---------- TEXT UNDER STUDY ----------
Miscellaneous Health Care Policies

  • Repeals the IPAB that is charged with making recommendations that reduce Medicare spending when per-capita growth exceeds an expenditure growth target.
  • Requires the HHS Secretary to reform the current home health payment system and implement a 30-day episode for payment, beginning January 1, 2020. This change is required to be budget neutral.
  • Includes technical corrections to the Quality Payment Program (QPP) under the Medicare Access and CHIP Reauthorization Act of 2015 (MACRA).
  • Extends the blended site neutral payment rate for certain long term care hospital discharges for two additional years through FY19.
  • Permits physician assistants to serve as the attending physician to serve hospice patients, which allows them to manage and separately bill for hospice care.
  • Allows physician assistants, nurse practitioners, and clinical nurse specialists to supervise cardiac, intensive cardiac, and pulmonary rehabilitation programs beginning January 1, 2024.

Key health-related fiscal offsets to provide for the package are outlined below.

  • Eliminates the Medicaid DSH reductions in FY18 and FY19, while maintaining the $4 billion in reductions for FY20 and setting the amount of reductions for FY21 through FY25 at $8 billion per year.
  • Accelerates the closure of the Part D program coverage gap, known as the "donut hole," in which beneficiaries are responsible for a greater portion of their prescription drug costs. Decreases the beneficiary contribution to 25 percent of prescription costs in 2019, instead of 2020 under current law. In addition, increases the percentage that a drug manufacturer must discount the cost of prescription drugs from 50 percent under current law to 70 percent, with the drug plan responsible for five percent, starting in 2019.
---------- INFORMATION GIVEN ----------
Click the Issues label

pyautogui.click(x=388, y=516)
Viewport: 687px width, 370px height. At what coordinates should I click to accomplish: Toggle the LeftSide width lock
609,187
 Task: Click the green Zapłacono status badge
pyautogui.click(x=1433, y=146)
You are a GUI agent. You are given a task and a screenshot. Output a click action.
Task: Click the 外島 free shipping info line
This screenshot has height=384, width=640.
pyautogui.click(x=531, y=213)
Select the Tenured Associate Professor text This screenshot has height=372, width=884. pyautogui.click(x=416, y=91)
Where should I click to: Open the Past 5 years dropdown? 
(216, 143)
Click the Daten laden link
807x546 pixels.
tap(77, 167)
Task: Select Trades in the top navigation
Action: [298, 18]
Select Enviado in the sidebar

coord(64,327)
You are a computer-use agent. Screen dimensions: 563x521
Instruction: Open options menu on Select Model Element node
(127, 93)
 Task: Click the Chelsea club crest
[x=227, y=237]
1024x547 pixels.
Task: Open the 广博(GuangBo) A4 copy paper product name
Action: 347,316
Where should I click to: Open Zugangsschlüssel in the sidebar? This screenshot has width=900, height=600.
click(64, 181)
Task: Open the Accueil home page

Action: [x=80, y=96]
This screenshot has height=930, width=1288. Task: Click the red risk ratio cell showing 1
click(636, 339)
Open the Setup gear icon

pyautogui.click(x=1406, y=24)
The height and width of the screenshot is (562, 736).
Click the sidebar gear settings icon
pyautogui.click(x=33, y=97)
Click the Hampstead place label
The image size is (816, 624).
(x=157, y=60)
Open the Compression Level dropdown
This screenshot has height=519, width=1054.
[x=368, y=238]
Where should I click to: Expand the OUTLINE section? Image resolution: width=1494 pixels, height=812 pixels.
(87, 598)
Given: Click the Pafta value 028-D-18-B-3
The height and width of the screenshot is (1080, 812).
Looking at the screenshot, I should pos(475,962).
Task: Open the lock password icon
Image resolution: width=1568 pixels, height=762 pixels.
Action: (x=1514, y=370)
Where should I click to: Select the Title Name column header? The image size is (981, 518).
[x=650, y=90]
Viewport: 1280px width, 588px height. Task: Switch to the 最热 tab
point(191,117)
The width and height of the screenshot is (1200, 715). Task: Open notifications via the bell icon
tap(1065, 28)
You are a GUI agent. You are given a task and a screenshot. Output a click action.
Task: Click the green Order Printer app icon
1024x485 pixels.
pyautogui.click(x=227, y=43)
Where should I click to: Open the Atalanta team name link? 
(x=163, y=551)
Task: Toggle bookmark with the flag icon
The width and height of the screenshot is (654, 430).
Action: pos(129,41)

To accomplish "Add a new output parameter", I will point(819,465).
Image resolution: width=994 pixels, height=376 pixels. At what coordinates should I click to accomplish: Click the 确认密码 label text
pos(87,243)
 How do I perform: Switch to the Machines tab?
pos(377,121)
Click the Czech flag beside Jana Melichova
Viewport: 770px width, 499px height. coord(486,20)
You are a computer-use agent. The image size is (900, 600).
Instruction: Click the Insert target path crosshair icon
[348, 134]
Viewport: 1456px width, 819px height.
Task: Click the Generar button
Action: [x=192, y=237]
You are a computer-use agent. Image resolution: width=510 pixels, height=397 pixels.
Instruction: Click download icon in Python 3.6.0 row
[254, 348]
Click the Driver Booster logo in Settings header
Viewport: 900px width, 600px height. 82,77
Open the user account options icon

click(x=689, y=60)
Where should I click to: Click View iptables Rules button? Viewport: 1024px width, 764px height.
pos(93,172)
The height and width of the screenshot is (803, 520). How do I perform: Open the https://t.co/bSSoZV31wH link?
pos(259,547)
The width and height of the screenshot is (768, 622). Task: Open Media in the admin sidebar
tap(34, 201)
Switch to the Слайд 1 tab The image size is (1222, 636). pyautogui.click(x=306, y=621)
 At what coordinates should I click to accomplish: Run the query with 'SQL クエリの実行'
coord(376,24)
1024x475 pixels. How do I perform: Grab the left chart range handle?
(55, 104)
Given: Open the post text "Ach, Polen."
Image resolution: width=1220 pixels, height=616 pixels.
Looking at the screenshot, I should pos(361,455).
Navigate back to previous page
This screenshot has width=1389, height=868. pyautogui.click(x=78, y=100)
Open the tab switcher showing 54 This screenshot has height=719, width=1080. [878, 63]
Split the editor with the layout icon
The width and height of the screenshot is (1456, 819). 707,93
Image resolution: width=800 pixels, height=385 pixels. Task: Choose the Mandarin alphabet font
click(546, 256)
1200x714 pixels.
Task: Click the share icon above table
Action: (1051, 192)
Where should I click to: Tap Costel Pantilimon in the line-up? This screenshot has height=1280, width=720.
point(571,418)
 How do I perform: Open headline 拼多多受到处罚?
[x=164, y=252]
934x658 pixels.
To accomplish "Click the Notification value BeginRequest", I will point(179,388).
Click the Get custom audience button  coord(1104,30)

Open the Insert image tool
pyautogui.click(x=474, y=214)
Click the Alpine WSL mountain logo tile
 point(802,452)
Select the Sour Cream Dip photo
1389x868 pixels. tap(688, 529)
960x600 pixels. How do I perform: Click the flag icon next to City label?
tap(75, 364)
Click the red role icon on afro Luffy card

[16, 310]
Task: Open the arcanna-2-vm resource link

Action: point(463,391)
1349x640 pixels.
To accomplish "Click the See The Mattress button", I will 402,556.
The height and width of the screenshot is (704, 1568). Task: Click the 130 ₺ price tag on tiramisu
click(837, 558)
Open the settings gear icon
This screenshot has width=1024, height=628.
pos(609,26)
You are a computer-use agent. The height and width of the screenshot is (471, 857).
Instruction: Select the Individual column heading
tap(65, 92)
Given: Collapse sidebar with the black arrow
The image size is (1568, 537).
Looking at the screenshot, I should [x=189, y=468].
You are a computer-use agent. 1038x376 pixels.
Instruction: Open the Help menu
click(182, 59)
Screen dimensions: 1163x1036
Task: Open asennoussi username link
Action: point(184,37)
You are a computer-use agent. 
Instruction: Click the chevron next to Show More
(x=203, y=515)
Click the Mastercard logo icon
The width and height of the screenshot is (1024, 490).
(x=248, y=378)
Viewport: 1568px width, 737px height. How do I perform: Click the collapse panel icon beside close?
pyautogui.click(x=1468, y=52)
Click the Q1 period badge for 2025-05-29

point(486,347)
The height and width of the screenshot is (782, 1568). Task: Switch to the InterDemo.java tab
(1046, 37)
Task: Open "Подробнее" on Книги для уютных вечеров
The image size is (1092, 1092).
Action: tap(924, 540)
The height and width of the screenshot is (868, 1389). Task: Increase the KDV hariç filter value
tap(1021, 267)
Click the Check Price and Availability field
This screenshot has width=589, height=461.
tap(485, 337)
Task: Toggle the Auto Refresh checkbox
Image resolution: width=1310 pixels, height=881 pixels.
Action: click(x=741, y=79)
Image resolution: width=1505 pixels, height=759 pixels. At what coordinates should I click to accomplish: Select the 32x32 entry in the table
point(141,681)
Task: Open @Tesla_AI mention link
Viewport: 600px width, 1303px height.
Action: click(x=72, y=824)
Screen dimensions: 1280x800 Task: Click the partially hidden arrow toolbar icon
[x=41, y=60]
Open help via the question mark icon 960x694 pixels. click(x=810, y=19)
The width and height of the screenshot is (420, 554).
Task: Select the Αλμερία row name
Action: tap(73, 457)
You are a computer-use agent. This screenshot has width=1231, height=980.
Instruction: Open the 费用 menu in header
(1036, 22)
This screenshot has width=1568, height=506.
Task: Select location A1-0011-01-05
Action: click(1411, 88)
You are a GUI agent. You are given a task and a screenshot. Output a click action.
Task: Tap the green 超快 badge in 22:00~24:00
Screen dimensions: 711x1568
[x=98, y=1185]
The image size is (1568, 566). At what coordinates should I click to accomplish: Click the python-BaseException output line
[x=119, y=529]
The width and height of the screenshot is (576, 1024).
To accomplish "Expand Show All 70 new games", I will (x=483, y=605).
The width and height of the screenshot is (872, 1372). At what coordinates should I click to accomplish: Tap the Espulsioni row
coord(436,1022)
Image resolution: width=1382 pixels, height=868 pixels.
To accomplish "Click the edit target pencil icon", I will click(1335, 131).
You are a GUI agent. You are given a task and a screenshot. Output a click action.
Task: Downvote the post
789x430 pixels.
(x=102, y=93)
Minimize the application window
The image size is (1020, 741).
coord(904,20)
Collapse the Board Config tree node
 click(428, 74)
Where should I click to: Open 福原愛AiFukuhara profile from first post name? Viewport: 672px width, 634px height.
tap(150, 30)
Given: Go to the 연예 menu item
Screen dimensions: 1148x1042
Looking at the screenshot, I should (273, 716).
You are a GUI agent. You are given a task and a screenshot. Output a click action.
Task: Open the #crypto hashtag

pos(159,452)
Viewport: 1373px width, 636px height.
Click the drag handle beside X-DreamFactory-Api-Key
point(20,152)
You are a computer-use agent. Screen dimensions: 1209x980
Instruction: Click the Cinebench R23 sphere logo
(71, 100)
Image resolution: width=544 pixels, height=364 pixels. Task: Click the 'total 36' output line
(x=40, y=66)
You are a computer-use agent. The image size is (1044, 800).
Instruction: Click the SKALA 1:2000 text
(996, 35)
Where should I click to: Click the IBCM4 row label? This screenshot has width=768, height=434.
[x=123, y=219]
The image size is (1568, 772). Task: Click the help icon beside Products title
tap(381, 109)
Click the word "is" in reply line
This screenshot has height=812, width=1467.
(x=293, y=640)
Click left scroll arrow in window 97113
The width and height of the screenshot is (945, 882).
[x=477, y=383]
----------
WORK INSTRUCTION:
Return the passage of the health care policy summary starting at "Key health-related fiscal" and ending at "starting in 2019.", copied word for word. These records have nothing to do with the health care policy summary.

TASK RESPONSE:
Key health-related fiscal offsets to provide for the package are outlined below.

  • Eliminates the Medicaid DSH reductions in FY18 and FY19, while maintaining the $4 billion in reductions for FY20 and setting the amount of reductions for FY21 through FY25 at $8 billion per year.
  • Accelerates the closure of the Part D program coverage gap, known as the "donut hole," in which beneficiaries are responsible for a greater portion of their prescription drug costs. Decreases the beneficiary contribution to 25 percent of prescription costs in 2019, instead of 2020 under current law. In addition, increases the percentage that a drug manufacturer must discount the cost of prescription drugs from 50 percent under current law to 70 percent, with the drug plan responsible for five percent, starting in 2019.